Autre livre venu du passé : « Fratelli », un court roman de Jean-Bernard Pouy, illustré par Joe G. Pinelli. Publié une première fois très discrètement en 2006 chez Estuaire, une maison belge, ce livre revient sur les étagères des librairies via les éditions J.C Lattès. Et quel bonheur ! Pouy nous démontre (s’il en était besoin) qu’il n’est pas seulement le libertaire-humoriste créateur du « Poulpe », père de Gabriel Le Couvreur ou celui de Pierre de Gondol le libraire enquêteur, l’auteur (entre autres ouvrages) de la trilogie « Spinoza encule Engel ». Non ! Ici, avec « Fratelli » Jean-Bernard Pouy s’impose : c’est certain, il est un grand romancier.

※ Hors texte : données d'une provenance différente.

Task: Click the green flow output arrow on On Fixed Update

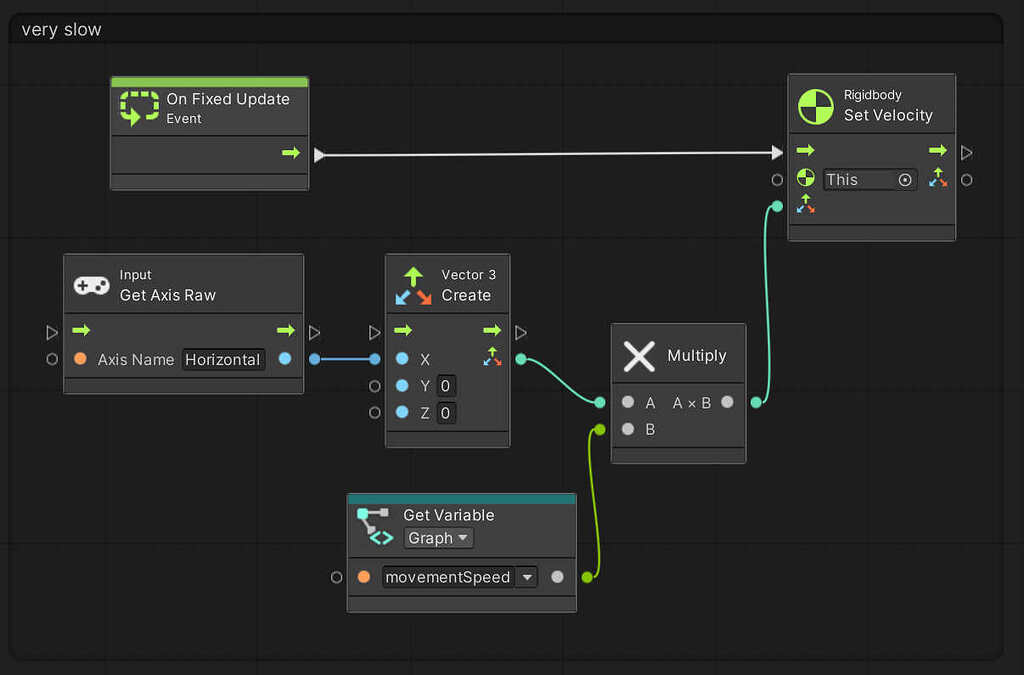Action: [x=289, y=152]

« Fratelli » raconte l’histoire de deux frères, Emilio et Ercole, nés en Sicile. Elle débute au tout début du XX° siècle et rebondit en 1946, à New-York, exactement dans le quartier de « Little Italy ». Si Ercole s’est expatrié au pays de l’oncle Sam durant l’été 1906 ce n’est pas pour y faire fortune. Ercole « a fui, protégé par le code familial, exilé de force, après avoir tué sauvagement Roberto, sous un des oliviers de la colline de Sant’Ambrogio, de trois coups de couteau ». Et Emilio, qui a toujours gardé « cette lame ou était inscrite la permission d’entrée aux limbes : Che la mia ferita sia mortale » (…) en creux noirâtres, sans doute encore remplis du sang séché de son jeune frère » a attendu quarante ans pour traverser l’Atlantique. Il a fini par le faire parce qu’il devait « honorer définitivement la tombe » de son cadet (…) « pour la détruire de l’intérieur, casser le bois du cercueil, déchirer le suaire et libérer l’âme de Roberto, enlevé, comme on dit, à l’affection des siens et des proches, à l’âge maudit de dix-huit ans ». Emilio a quitté son île pour la grosse pomme. Il est donc monté à bord du paquebot le « Savona Ligure » et a débarqué à South Street Seaport . A peine les pieds posés sur le quai numéro vingt-neuf « il tenta de se souvenir de l’odeur du jasmin qui s’échappait des cours emmurées, de celle de la sambucca qui imprégnait les tables de bois du café, pour ne plus penser à ce parfum d’acide froid qui émanait d’un fleuve aussi glauque que la pisse d’une vache malade ». Emilio est à New-York. Il y est venu pour retrouver son frère et ce au nom de l’inéluctable vengeance. Jean-Bernard Pouy narre ce récit avec des phrases sobres, dépouillées. Pouy ne s’égare pas dans des descriptions complexes. Il décrit et il peint et cela suffit. Ses mots nous disent avec justesse ce qu’est vraiment « le bleu du ciel de Sicile » et « le bruit de la Ville. Cette énorme et moderne rumeur. Plus menaçante que le fracas d’un milliard de cigales ».

Certes, l’intrigue est bien menée et les lecteurs que nous sommes sont impatients de tourner les pages pour connaître la fin de la tragédie « Fratelli » et l’on pourrait se réjouir de lire un roman réussi. Mais plus que ça : ce livre est beau et notre plaisir de lecture n’en est que plus fort et plus dense. Par ailleurs, les illustrations, dessins sombres et pudiques de Joe G. Pinelli, ajoutent non seulement de l’esthétisme à cet ouvrage présenté en format de poche mais il lui donne aussi la mesure de ce qu’il est : puissant.





1 - Pour les rééditions respectives de : Du rififi chez les femmes, Attention les fauves, Le Demi-sel et le Doulos.